農水省は9月22日、農研機構が開発した遺伝子組み換えカイコについてカルタヘナ法による一般使用を承認した。この遺伝子組み換えカイコは、オワンクラゲの遺伝子を組み込み、作り出す生糸が緑色の蛍光色を発色するというもの。遺伝子組み換え動物の一般使用の承認は日本で初めてとなる。これまでのように隔離された飼育場ではなく、条件付とはいえ一般の農家での養蚕が可能となる。これまでに隔離飼養場での試験飼養が6回行われていた。このカイコが、衰退した日本の養蚕にとってカンフル剤となるのだろうか。
・農水省, 2017-9-22この遺伝子組み換えカイコは、孵化後3齢まで農研機構などで飼育した後、一般の養蚕農家で繭になるまで飼育されるという。その後、繭から絹糸を取り、商品化されるという。特別な隔離施設ではない養蚕農家での飼育では、この遺伝子組み換えカイコが逃げ出して、野生のクワコと交雑する可能性があり得るが、申請した農研機構はこの可能性はほとんどないとし、農水省もこれを承認している。また、飼育場にはネットを張り、周辺にホルモントラップを設置し、モニタリングを行うとしている。
10月から農家での飼育を開始
農水省の承認を受けて群馬県は9月25日、前橋市の養蚕農家で10月5日より、この遺伝子組み換えカイコの飼育が始まると発表した。
日本農業新聞によれば、群馬県蚕糸技術センターが飼育した遺伝子組み換え蚕12万頭を前橋市内の養蚕農家1戸に引き渡すという。できた繭は長野県の製糸会社が生糸にし、京都市のメーカーが全量をインテリア素材として商品化するとしている。
・群馬県, 2017-9-25 ・農研機構, 2017-9-25 ・日本農業新聞, 2017-9-26農水省のまとめた「養蚕の動向」によれば、2015年の養蚕農家は368戸。繭の生産量も135トン。2005年の1590戸、生産量626トンから、10年で約8割減と急落している。生糸の需要も10年で3分の1程度にまで激減している。

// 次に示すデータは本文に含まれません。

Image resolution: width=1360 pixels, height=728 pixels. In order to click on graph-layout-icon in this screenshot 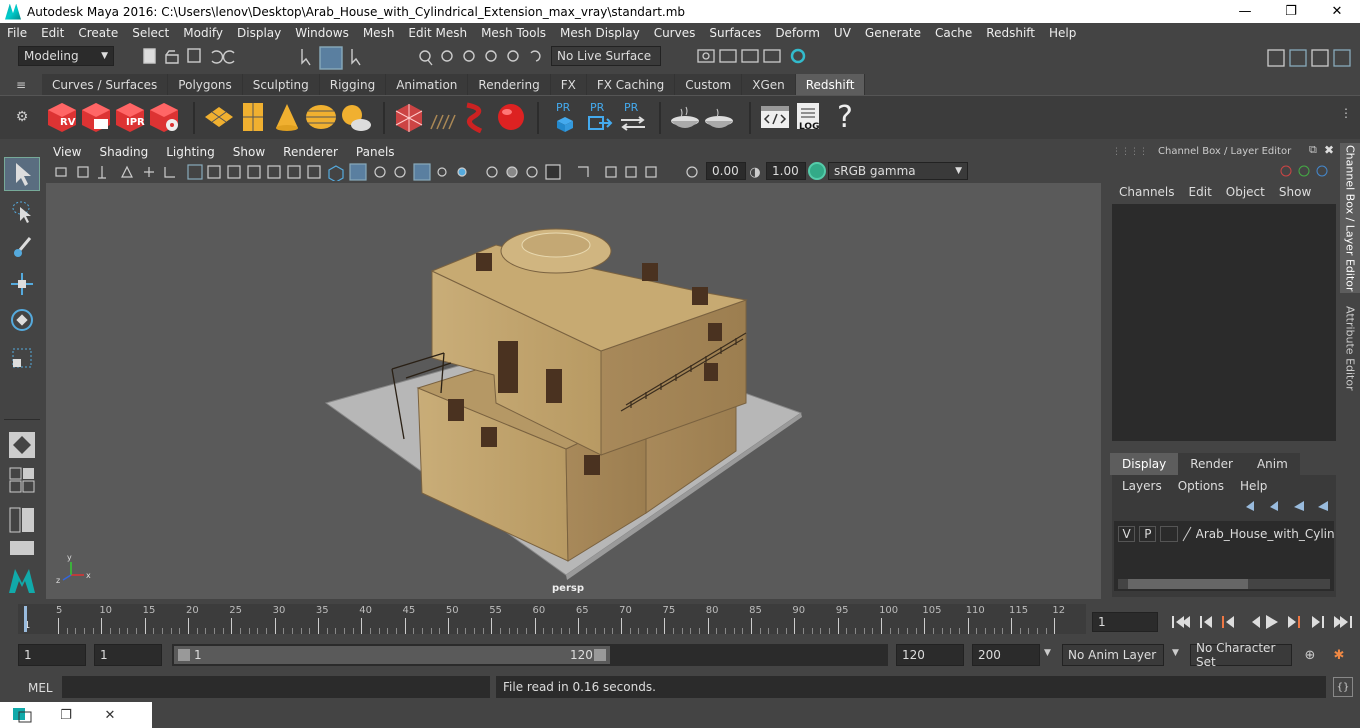, I will do `click(22, 548)`.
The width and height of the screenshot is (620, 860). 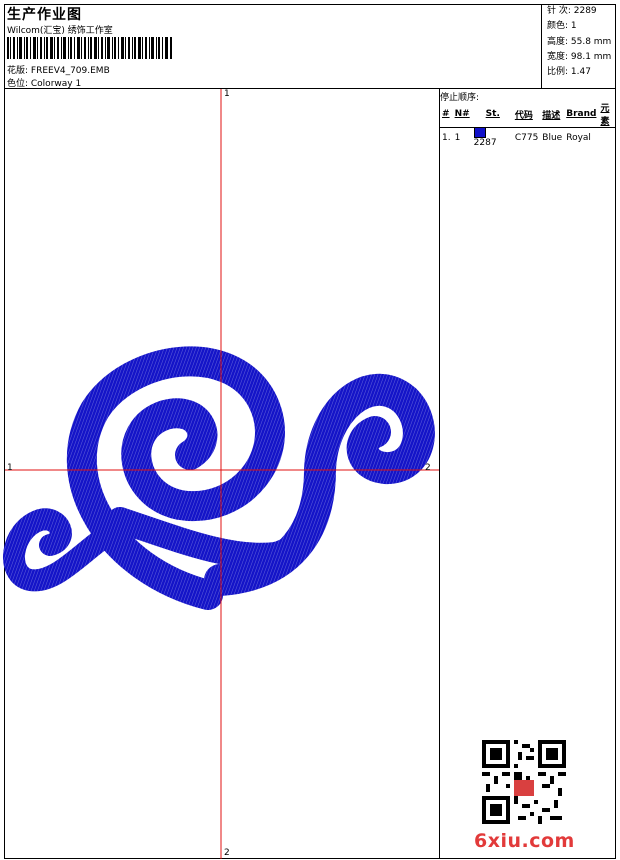 What do you see at coordinates (227, 853) in the screenshot?
I see `axis-label-bottom: 2` at bounding box center [227, 853].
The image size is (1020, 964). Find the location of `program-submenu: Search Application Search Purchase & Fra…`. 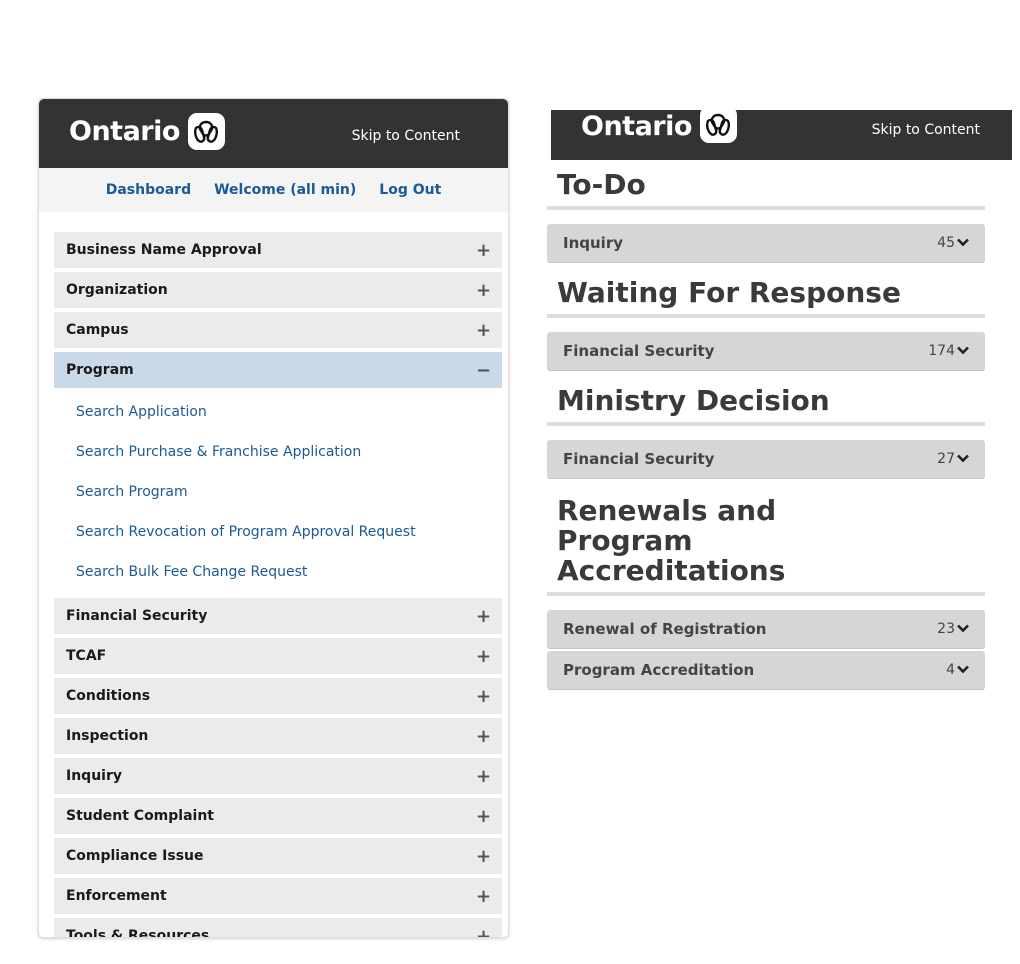

program-submenu: Search Application Search Purchase & Fra… is located at coordinates (278, 495).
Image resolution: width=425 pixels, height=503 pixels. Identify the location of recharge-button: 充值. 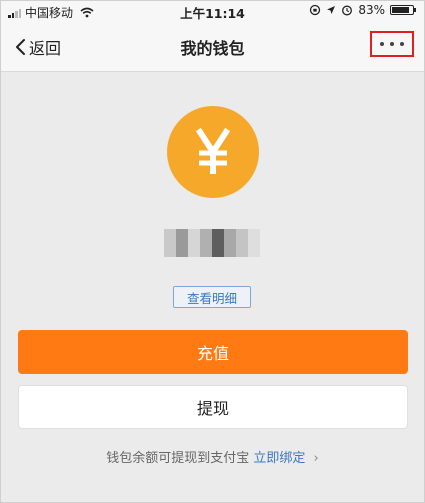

農研機構によれば、こうした蛍光色の絹糸により、商品の差別化を図り、衰退した日本の養蚕・生糸産業について「新たなカイコ産業の創出と地域経済の発展に貢献」しようというものだという。「負のスパイラル」に陥り、養蚕農家も数百軒にまで減少している中で、こうした遺伝子組み換えカイコによる機能性シルクがカンフル剤となるかは分からない。養蚕が再起するほどの需要があるのだろうか。